Peterson: Extend the 2002 program

The November elections and trade talks by the World Trade Organization could be deciding factors in what happens with the 2002 Farm Program. That, along with the amount of federal dollars available, may determine the fate of the five-year federal...

The November elections and trade talks by the World Trade Organization could be deciding factors in what happens with the 2002 Farm Program.

That, along with the amount of federal dollars available, may determine the fate of the five-year federal program slated to expire next year, according to U.S. Rep. Collin Peterson (D-Minn.).

The ranking member on the U.S. House Agriculture Committee outlined the political and procedural wrangling occurring in and out of Washington, D.C. with the farm to a roomful of farmers in Ada Monday.

Some members of Congress want to extend the 2002 program one or more years, while others and the White House want a new bill written.
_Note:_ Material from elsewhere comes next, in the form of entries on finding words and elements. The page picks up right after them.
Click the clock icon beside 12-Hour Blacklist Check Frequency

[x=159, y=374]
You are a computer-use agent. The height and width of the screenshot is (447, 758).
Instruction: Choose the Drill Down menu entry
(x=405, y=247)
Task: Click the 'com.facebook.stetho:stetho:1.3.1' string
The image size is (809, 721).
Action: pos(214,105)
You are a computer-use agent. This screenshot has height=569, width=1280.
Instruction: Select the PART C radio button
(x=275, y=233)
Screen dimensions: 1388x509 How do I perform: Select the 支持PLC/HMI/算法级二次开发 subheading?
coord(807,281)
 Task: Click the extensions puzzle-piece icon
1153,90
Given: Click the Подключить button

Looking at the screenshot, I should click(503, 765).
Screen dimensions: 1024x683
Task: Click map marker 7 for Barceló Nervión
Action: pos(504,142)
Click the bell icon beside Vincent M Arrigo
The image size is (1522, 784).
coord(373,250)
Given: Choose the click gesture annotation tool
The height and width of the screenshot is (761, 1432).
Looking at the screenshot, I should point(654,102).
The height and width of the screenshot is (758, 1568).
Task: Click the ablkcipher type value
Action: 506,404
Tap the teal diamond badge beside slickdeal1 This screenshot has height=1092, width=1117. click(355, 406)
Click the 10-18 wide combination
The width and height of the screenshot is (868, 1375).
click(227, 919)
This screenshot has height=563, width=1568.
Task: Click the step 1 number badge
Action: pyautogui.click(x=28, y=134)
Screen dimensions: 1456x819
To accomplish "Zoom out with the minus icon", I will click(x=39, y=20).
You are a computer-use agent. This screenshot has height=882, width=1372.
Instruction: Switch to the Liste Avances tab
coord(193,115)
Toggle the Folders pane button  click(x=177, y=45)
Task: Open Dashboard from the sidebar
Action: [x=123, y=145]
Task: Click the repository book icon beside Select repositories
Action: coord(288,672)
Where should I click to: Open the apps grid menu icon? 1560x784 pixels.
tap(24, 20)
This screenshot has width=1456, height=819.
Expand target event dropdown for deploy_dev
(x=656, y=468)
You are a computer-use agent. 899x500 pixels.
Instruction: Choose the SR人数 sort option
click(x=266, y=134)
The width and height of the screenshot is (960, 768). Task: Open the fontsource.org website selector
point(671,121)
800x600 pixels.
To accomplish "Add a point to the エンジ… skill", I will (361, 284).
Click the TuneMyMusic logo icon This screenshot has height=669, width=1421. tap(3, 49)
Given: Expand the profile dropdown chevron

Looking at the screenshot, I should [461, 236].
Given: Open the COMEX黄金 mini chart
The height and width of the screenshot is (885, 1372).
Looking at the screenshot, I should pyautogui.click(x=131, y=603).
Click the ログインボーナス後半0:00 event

"I can't remember a time when we've been this far into the farm bill and people have been pretty happy (with the current program," stated Peterson. "So, I guess we did a pretty good job in 2002."


That year, the writing of the farm bill was quickly put into motion by two committee members who have since left office, chairman Larry Combest and ranking member Charlie Stenholm, both of Texas.

Now, Peterson has taken over Stenholm's committee seat while the chairmanship belongs to Republican Bob Goodlatte of Virginia.

The House nearly approved extending the farm program to 2011 last December, but final passage was opposed by House Speaker Dennis Hastert (R-Ill.) and President Bush.

One reason is the administration, through the U.S. Trade Representative, is negotiating with WTO to lower domestic agricultural subsidies. That aspect is largely objected to by the European Community, which is delaying any progress on the U.S.-backed proposal.

Some congressmen and senators, like Peterson, favor extending the 2002 program one or more years beyond 2007 until the WTO talks are decided and Congress knows the amount of funding available for a comprehensive farm program.

"I think there is a decent chance that could happen. We could see an extension in the current bill," predicted Peterson.

He is also hopeful that Congress will approved a proposed $4 billion ag disaster package for 2005 crop losses. Primary benefactors would be farmers in Northwest Minnesota, Northeast North Dakota and the hurricane-stricken Gulf Coast states.

The proposed funding is part of a supplemental package that also finances the war in Iraq and Hurricane Katrina aid.


The current drawback, offered Peterson, is that the disaster aid would be paid via budget offsets in the current farm program.

"We don't see why farmers should be asked to pay for their own help when the Iraqis aren't basically putting anything into what's going on there now," criticized Peterson.

Congress is on a two-week Easter holiday recess. Peterson thinks the ag disaster issue will addressed upon return.

His preference for the new farm program would be to combine a permanent disaster package with federal crop insurance. With some revisions, Peterson said it would also be less expensive then to pass annual disaster legislation.

The House Agriculture Committee has held field hearings on a new farm program in four states, with two more planned after the congressional recess in Texas and Colorado. More field hearings are planned in other states, including Minnesota.

Peterson would like to see a bigger national push on ethanol and biodiesel, but it shouldn't come at the financial expensive of farmer investment and ownership of the production plants.

He said venture capitalists are now viewing renewable fuels as a "hot investment," given reports of 90 to 100 percent returns on equity invested. The attraction is fired by reports that a recently constructed ethanol plant in Iowa paid off its debt in the first 18 months of operation.

Peterson prefers that farmers continue to have the ability to put their own equity into ethanol and biodiesel plants, especially if the next farm program lowers or eliminates program payments to producers.


He also favors more U.S. stations selling E85 gasoline. Presently, only 650 of the 180,000 stations now sell E85.

U.S. auto manufacturers have told Peterson they are willing to produce and sell more flex-fuel vehicles, but the lack of E85 stations is a drawback.

"This will be the key to whether this thing really takes off and whether we can get off our dependence on foreign oil," stressed Peterson.

The congressman recently received the results of a study that he asked FAPRI -- a joint Iowa-Missouri universities' research think tank -- to do on the viability of using sugar to make ethanol.

Peterson said the expense is too high. FAPRI found it costs $1.09 to make a gallon of ethanol from corn, and $1.50 from sugar.

Brazil is relying on sugarcane for its gasoline, but their sugar is selling for 6.7 cents a pound, versus 23-25 cents a pound in the U.S.

Peterson, along with U.S. Sen. Charles Grassley (R-Iowa) recently toured Brazil and visited a plant that both refines sugar and makes ethanol from sugarcane.